Whilst we deeply mourn the honored dead, we rejoice that they died on the field of glory, and that by their conduct and their fall, suffering proof has been given to the enemy and the world that the Confederate States cannot be subjugated. Louisiana.
The following, from another correspondent, relates to a well-known citizen of Richmond. We cordially endorse the suggestion that Sergeant Massenburg deserves promotion for gallant and meritorious services:
Now that the smoke of the battle at Manassas is being cleared off, we may begin to give some of the more remarkable incidents of the day, and some of the many instances of individual fearlessness and valor.
Sergeant James Massenburg, noted in Richmond as one of the best drill-masters before entering the service, is among those whose personal valor should be specially noticed. He belongs to the Thomas Artillery, of this city, an independent company, which was engaged for at least five hours in the hottest of the fight at Manassas. Early in the engagement, Sergeant Massenburg was stricken by a fragment from a bursting bombshell of the enemy, felled to the ground, and was borne from the field as among the dead.--In about half an hour he so far recovered as to be able to crawl back to his guns, and by his cheerfulness and encouraging words, did much to animate his almost famished companions. He was highly recommended to the Governor for a Lieutenancy before entering the service, and now that he has shown himself so eminently entitled to promotion, will no doubt receive it at the hands of the President, than whom no one better knows the value of such a soldier. Junius.
North Carolina Sixth.
We are gratified to learn, from the Enquirer, that the extent of the disasters suffered by this gallant regiment is far less than the reports have described. The rumor that they had been dreadfully cut up, grew doubtless out of the fact that, exhausted by the ardor of battle, and the fatigue of the subsequent pursuit of the enemy, they failed to return to camp, but bivouacked on the ground, where night overtook them. Provisions were sent to them by order of President Davis. These they greatly needed, having gone immediately from the cars to the battle, after eating no meal since Saturdaymorning. It is believed that no officer, save the lamented Col. Fisher, was killed.
A gallant Marylander killed.
In the list of the slain in the battle of last Sunday, we regret to see the name of Colonel Thomas, of Maryland, one of the aids to Gen. Johnston. Col. Thomas belonged to a family prominently and honorably identified with the history of Maryland for a century past. He was ardently attached to his native State, and felt keenly her present humiliation. He has fallen a martyr to the cause of Southern independence.

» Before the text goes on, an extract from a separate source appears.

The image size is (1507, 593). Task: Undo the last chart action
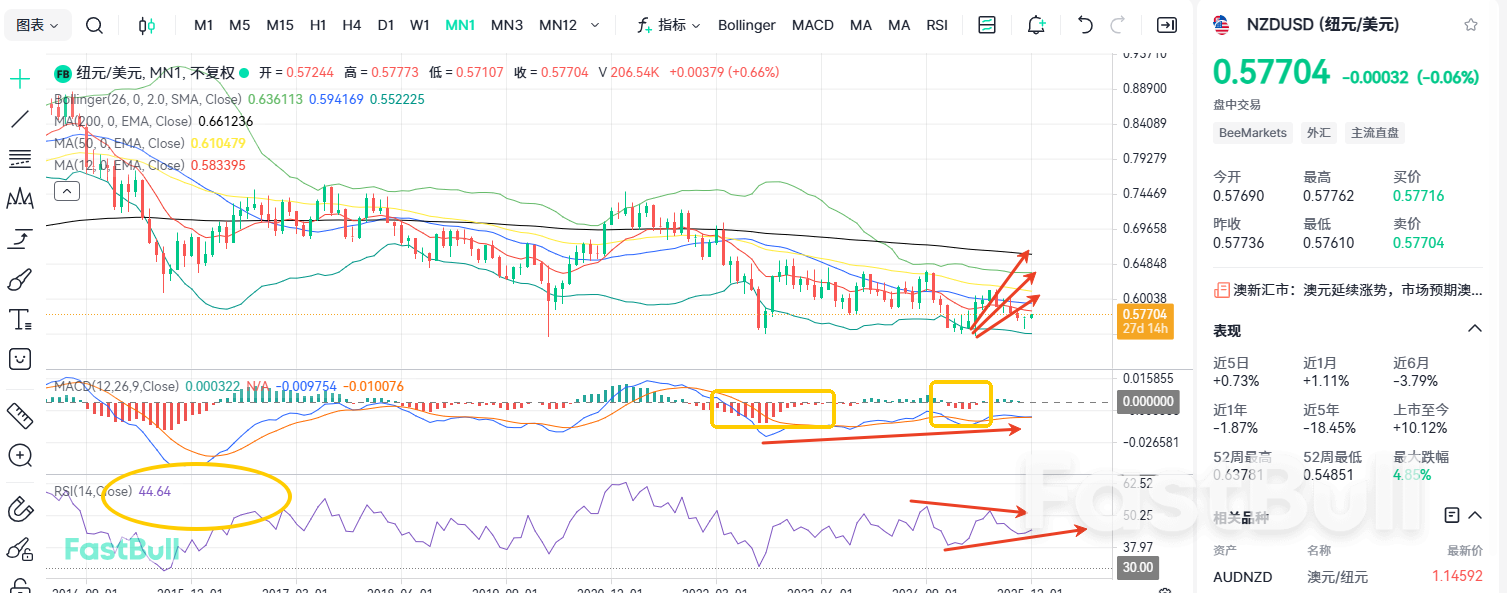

A correspondent of the Petersburg Express relates the following:
One of the most interesting incidents of the battle is presented in the case of Wylie P. Mangum, jr., son of Ex-Senator Mangum, of North Carolina. This young man was attached to Colonel Fisher's Regiment, I believe, and owes the preservation of his life to a copy of the Bible presented to him by his sister.--He had the good book in his left coat pocket. It was struck by a ball near the edge, but the book changed the direction of the bullet, and it glanced off, inflicting a severe, but not dangerous flesh wound. The book was saturated with blood, but the advice written on a fly leaf by the sister who gave it, was perfectly legible. It read thus: "To my brother. He will read a portion of this blessed word everyday, and remember his sister."
Who took Sherman's battery?
The Lynchburg Virginian asserts that it was Colonel J. A. Early, at the head of his gallant brigade, who charged upon and took the Sherman battery. The Virginian has this from a returned soldier who was in the fight on Sunday, and has learned it from several other sources. Gen. Beauregard pronounced it the most splendid military achievement he ever witnessed.
Col. James Preston, of Montgomery, bore a conspicuous and gallant part in the capture of the battery, and was the first to lay his hand upon a gun, for which offence a retreating Yankee gave him a shot in the arm. We may also mention here that the 7th and 24th Virginia Regiments and the 7th Louisiana, form Col. Early's brigade.
Some of the killed and wounded.
Capt. Hale, of the Grayson Dare-Devils (says the Lynchburg Republican,) is among the killed in the battle on Sunday at Manassas. A large number of his company were also killed and many wounded. They were in the thickest of the fight, and acted in the most gallant manner.
Lieut. John W. Daniel, son of Judge Wm. Daniel, of Lynchburg, fought gallantly and fell painfully but not dangerously wounded in the battle at Stone Bridge. He is not over eighteen years of age, and had just attached himself to the Confederate Army.
Capt. William Edmondson, of one of the Roanoke companies, was badly wounded in the battle at Stone Bridge on Sunday. His right jaw-bone was broken and his shoulder terribly incinerated by a shell, besides receiving a musket ball in his arm.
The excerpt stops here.